Markers associated with genomic instability, immunogenicity and immune therapy responsiveness in Metaplastic carcinoma of the breast: Expression of γH2AX, pRPA2, P53, PD-L1 and tumor infiltrating lymphocytes in 76 cases.

ABSTRACT

BACKGROUND: Metaplastic breast cancer (MpBC) is an aggressive subtype of breast carcinoma that is often resistant to conventional chemotherapy. Therefore, novel treatment strategies are urgently needed. Immune check point inhibitors have shown activity in programmed death-ligand 1 (PD-L1) - positive metastatic triple negative breast carcinoma (TNBC), which raises the possibility that immunotherapy may also be effective in MpBC as most of the MpBCs are triple negative. The aim of the present study was to assess genomic instability and immunogenicity in tumor specimens of patients with MpBC. METHODS: A total of 76 patients diagnosed with MpBC over a 15-year period were included in the study.
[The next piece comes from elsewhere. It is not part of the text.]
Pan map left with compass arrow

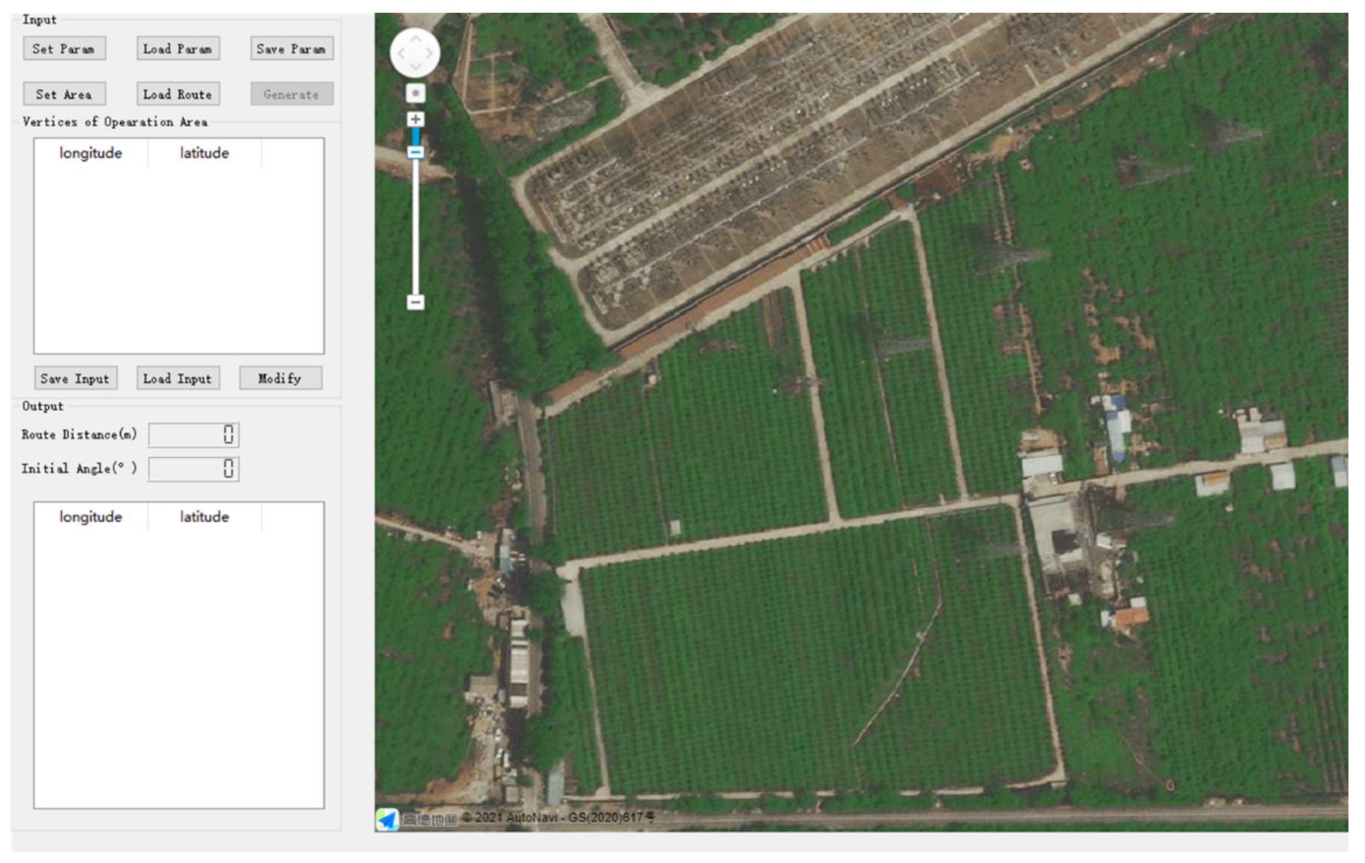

We performed immunohistochemical analyses for tumor cell PD-L1, immune cell PD-L1 and p53 on tissue microarrays (TMAs), analyzed stromal and intratumoral tumor infiltrating lymphocytes (TILs) from hematoxylin and eosin-stained (H&E) slides and scored gamma-H2AX (γH2AX) and phosphorylated-RPA2 (pRPA2) from whole tissue sections. We correlated marker expression with clinicopathologic features and clinical outcome. RESULTS: All tumors expressed γH2AX and pRPA2 with median expressions of 43% and 44%. P53- (68%), tumor cell PD-L1- (59%) and immune cell PD-L1-positivity (62%) were common in MpBCs. Median stromal TIL and intratumoral TIL counts were 5% and 0. The spindle and squamous cell carcinomas expressed the highest levels of PD-L1 and TILs, and carcinoma with mesenchymal differentiation the lowest. CONCLUSIONS: MpBC appears to be an immunogenic cancer with high genomic instability and frequent PD-L1-positivity, implying that check point inhibitors might be effective in MpBC. Expression levels of PD-L1 and TILs varied across different histologic subtypes, suggesting that immunotherapy might be less effective in carcinoma with mesenchymal differentiation.